Все засмеялись, потом Витя заговорил:

– Я тут посмотрел, как эти граждане, которых мы убили, были вооружены.





Кузьмич не дал ему договорить и смеясь добавил:

– И записал их в буржуев и врагов народа? Стволы дорогие, значит это не рабочий класс, а проклятые капиталисты и угнетатели были, я угадал?

Витя посмотрел на бесцеремонно влезшего в разговор Кузьмича, злобно сверкнув очками, продолжил:

– Угадывать, равно как и думать, – это явно не твоё. Речь шла не о классовой принадлежности, если у них с собой такие игрушки, то что осталось на их базе? А этого мы никогда не узнаем благодаря, как раз, тому, что ты не думаешь, что говорить. Именно из-за твоих неосторожных слов, Берсерк своей кувалдой превратил голову пленницы в кровавую кашу. А нам теперь не узнать, где осталась их база и вещи.
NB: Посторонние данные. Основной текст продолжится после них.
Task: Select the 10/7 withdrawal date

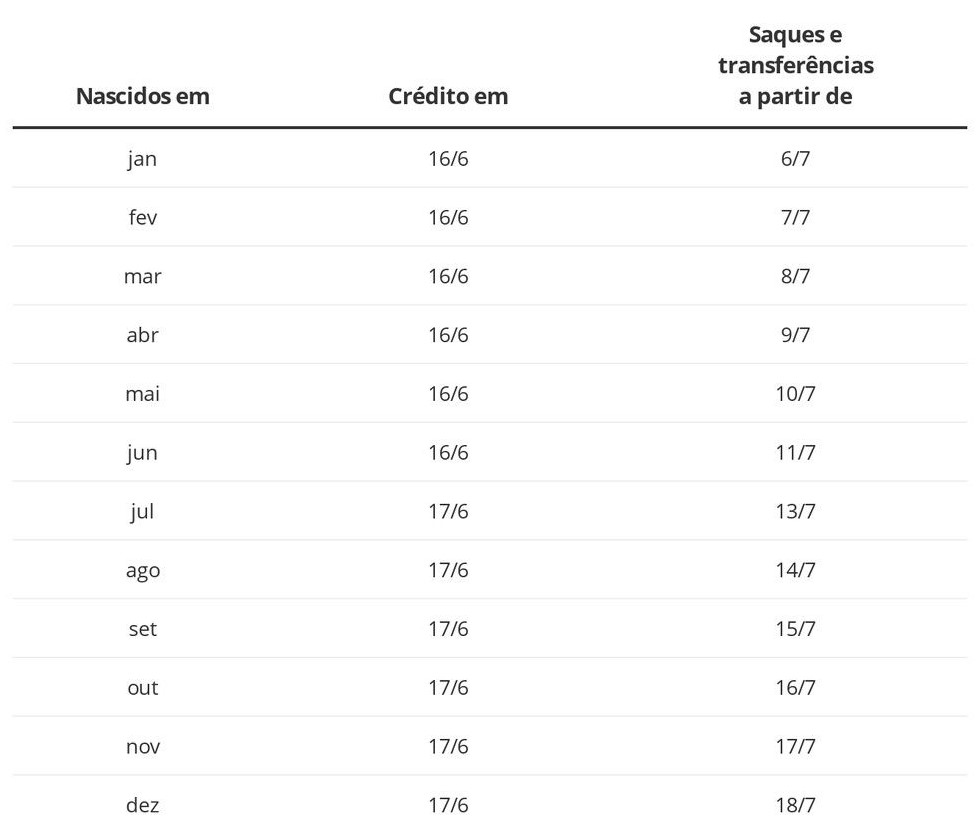Action: coord(795,394)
Кузьмич от возмущения перестал дышать, с каждой секундой все больше выпучивая глаза. Казалось, еще чуть, и они выскочат. Потом, сделав глубокий вздох, он заорал:

– Ты, четырёхглазый, самым умным себя считаешь?! Тогда я тебе напомню одну маленькую деталь, которая, судя по всему, отразилась от твоей лысины и не попала в мозг! Именно благодаря мне эта перегидридная курица жила еще пятнадцать минут! Если бы я вас всех не упрашивал оставить одного для допроса, вы бы всех положили! И кто, по-твоему, её спас, накрыв своим телом, чтобы картавый не добил её выстрелом? Ты?!

Витя досадливо поморщился и проговорил:

– Кузьмич, ты вообще умеешь нормально разговаривать, как это принято в приличном обществе?

– Я много что могу, но не хочу! Что значит «приличное общество»? Это ты сейчас про лицемеров, которые раньше улыбались друг другу в глаза, а за спиной крыли матом? Я тогда пил настойку боярышника, и мне было хорошо. А сейчас вообще неважно, приличный ты или нет! Как думаешь, у кого сейчас больше шансов выжить, у того, кто закончил Гарвард и знает пять языков, или у кого есть жратва и оружие?

– При чём тут Гарвард? Человеком важно оставаться в любой ситуации, для этого и придуманы правила приличия.

Кузьмич громко засмеялся и полез за своей флягой. Сделав три мощных глотка, он мощно выдохнул, отчего угол лобового стекла с его стороны мгновенно запотел. Вытерев рот рукавом, он произнёс:

– Я считаю, правила для того и придуманы, чтобы их нарушать. Вот, например, скажи мне, какой дурак решил, что по выходным можно пить, а по будням, особенно с утра, неприлично?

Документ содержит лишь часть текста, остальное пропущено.